La slavina è appena agli inizi e i vertici di Bruxelles ancora non sanno come arginarla. Non erano passate neppure 24 ore dalla cena tête-à-tête tra Angela Merkel e Francois Hollande al ristorante Zuem Ysehuet di Strasburgo, organizzata da Martin Schulz per riferire loro, con ogni probabilità, dell’incontro avuto ad Atene con Alexis Tsipras, che da Madrid arrivava la notizia della Puerta del Sol riempita, come ai tempi degli Indignados, dai cugini spagnoli di Syriza, quella Podemos che non è più solo un movimento di protesta ma mira a prendere il governo in Spagna, da qui a qualche mese. Temevano la destra estrema delle Le Pen e dei movimenti neonazisti (un pericolo ancora vivo, visto che già ieri, a meno di una settimana dal voto, Alba Dorata ha manifestato ad Atene), i leader europei, ma ora si trovano a dover fare i conti anche con una sinistra nuova che avanza e mette in discussione i paradigmi dell’austerità e del neoliberismo.

La reazione, per ora, è la solita.

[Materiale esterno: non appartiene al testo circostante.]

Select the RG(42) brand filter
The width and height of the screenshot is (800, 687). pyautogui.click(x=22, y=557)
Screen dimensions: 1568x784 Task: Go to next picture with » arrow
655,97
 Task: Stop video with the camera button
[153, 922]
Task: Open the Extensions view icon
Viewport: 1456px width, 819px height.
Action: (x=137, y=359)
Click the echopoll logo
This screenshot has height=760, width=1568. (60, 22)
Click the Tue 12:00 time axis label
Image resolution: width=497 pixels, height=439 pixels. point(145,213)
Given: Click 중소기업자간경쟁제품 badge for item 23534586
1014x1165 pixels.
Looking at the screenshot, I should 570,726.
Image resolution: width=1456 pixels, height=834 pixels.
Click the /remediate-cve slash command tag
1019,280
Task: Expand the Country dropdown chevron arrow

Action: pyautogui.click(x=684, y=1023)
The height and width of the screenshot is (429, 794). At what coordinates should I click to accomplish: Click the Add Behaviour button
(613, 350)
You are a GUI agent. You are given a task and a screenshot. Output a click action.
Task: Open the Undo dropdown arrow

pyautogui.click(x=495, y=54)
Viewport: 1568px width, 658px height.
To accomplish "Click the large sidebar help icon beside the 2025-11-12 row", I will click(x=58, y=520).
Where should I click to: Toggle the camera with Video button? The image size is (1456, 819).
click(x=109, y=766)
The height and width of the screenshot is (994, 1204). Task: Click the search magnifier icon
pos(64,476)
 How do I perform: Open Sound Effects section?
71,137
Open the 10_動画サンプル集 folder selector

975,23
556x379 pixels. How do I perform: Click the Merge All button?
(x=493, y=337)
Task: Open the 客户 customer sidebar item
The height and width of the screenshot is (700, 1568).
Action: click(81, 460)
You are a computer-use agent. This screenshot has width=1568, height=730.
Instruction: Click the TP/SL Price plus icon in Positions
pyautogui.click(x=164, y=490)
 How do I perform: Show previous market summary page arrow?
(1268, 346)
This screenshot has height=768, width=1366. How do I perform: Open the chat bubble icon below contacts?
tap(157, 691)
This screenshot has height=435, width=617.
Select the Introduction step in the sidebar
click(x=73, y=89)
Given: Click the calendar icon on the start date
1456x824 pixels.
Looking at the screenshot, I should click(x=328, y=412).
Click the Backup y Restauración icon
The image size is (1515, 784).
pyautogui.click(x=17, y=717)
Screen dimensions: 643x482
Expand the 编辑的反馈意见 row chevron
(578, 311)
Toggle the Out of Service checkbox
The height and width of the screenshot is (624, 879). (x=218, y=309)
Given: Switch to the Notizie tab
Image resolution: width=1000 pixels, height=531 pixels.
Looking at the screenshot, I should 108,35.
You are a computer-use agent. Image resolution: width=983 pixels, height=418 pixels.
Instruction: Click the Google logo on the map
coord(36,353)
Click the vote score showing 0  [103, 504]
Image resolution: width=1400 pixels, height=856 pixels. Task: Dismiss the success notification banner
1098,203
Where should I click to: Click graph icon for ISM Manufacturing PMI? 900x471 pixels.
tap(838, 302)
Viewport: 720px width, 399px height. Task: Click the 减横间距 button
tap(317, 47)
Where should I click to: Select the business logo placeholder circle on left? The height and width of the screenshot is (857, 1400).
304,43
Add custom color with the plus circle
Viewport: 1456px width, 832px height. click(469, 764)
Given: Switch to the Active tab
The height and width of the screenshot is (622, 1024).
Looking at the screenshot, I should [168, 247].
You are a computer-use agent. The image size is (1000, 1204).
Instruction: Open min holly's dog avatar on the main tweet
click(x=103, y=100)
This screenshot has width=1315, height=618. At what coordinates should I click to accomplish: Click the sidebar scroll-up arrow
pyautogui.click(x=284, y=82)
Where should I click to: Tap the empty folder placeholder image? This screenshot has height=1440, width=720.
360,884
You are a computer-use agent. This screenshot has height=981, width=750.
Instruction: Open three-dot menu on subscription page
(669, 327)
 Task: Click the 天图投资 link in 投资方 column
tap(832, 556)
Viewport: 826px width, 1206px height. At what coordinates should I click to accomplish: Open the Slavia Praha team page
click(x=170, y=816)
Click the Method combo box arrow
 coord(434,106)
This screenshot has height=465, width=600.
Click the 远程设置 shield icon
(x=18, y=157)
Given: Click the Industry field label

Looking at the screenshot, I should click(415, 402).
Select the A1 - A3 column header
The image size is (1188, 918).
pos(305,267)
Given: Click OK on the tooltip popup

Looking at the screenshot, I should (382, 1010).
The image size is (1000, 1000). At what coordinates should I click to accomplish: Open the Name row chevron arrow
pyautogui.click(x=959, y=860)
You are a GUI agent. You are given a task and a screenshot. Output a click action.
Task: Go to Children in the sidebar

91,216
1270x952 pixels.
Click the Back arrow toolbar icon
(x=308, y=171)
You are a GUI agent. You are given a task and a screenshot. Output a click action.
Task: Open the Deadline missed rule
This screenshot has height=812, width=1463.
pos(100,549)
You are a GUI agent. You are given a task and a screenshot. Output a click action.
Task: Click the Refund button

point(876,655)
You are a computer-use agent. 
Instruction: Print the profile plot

La premier tedesca, parlando all’Hamburger Adenblatt, ha mandato a dire a Tsipras che «l’obiettivo è che la Grecia resti nell’Eurozona» e all’opinione pubblica tedesca che «l’Europa continuerà a mostrare la sua solidarietà alla Grecia come agli altri Paesi particolarmente colpiti dalla crisi se questi faranno le riforme e applicheranno le misure di risparmio». Il messaggio rimane sempre lo stesso: avrete i soldi (che in gran parte servono a ripagare i creditori internazionali) solo in cambio delle privatizzazioni e dei tagli alla spesa pubblica che vi abbiamo chiesto. Ma il governo Tsipras ha già risposto nei fatti, prima ancora che il ministro delle Finanze Yannis Varoufakis affrontasse di petto il presidente dell’Eurogruppo Jeroen Dijsselbloom e gli dicesse che la Grecia non intende più sottostare all’austerità che gli è stata imposta: ha bloccato la vendita dei porti del Pireo e di Salonicco, nonché della raffinerie e della compagnia elettrica, e ha inoltre reintegrato 3.500 statali licenziati, mandando in soffitta il Memorandum.

Cosa accadrà di qui alla fine di febbraio, quando l’Ue dovrebbe sbloccare sette miliardi di aiuti per Atene? Tsipras lo aveva ribadito a più riprese in campagna elettorale, convinto che alla fine l’Europa gli avrebbe dato fiducia: «Sappiamo che dovremo scontrarci e siamo preparati ad andare fino in fondo». Ieri, alla vigilia della partenza di Varoufakis per la Francia (anticipato a oggi l’incontro con il ministro delle Finanze Michel Sapin, domani sarà a Londra e martedì a Roma per incontrare il nostro Pier Carlo Padoan), il premier greco si è fatto vivo inviando una dichiarazione via mail, dai toni rassicuranti, all’agenzia Bloomberg: «Il mio obbligo a rispettare il chiaro mandato del popolo greco di metter fine all’austerità e tornare a un’agenda di crescita non impedisce in alcun modo di rispettare i nostri obblighi del prestito verso la Bce o il Fmi».

Però, ha spiegato, «ci serve tempo per poter tornare a respirare e creare il nostro piano di ripresa a medio termine, che comprenderà obiettivi per il pareggio di bilancio primario e riforme radicali per affrontare l’evasione fiscale, la corruzione e le politiche clientelari». Il tempo che, secondo il primo ministro di Atene, gli ha concesso la scorsa settimana il presidente della Bce Mario Draghi.

Di questo Tsipras discuterà, al più presto, con il presidente della Commissione Ue Jean Claude Juncker, che lo aveva invitato a Bruxelles dopo il voto. Come si concluderà questa partita a scacchi appena cominciata è difficile dirlo, ma di sicuro ai vertici comunitari non è andato giù che il governo greco, appena insediato, abbia di fatto licenziato i funzionari della troika e considerato carta straccia i Memorandum firmati dai governi precedenti.

Così come non sarà andato loro giù che ieri, mentre le reciproche diplomazie organizzavano incontri e i leader si scambiavano segnali attraverso i media, Varoufakis destituiva i vertici dell’agenzia per le privatizzazioni.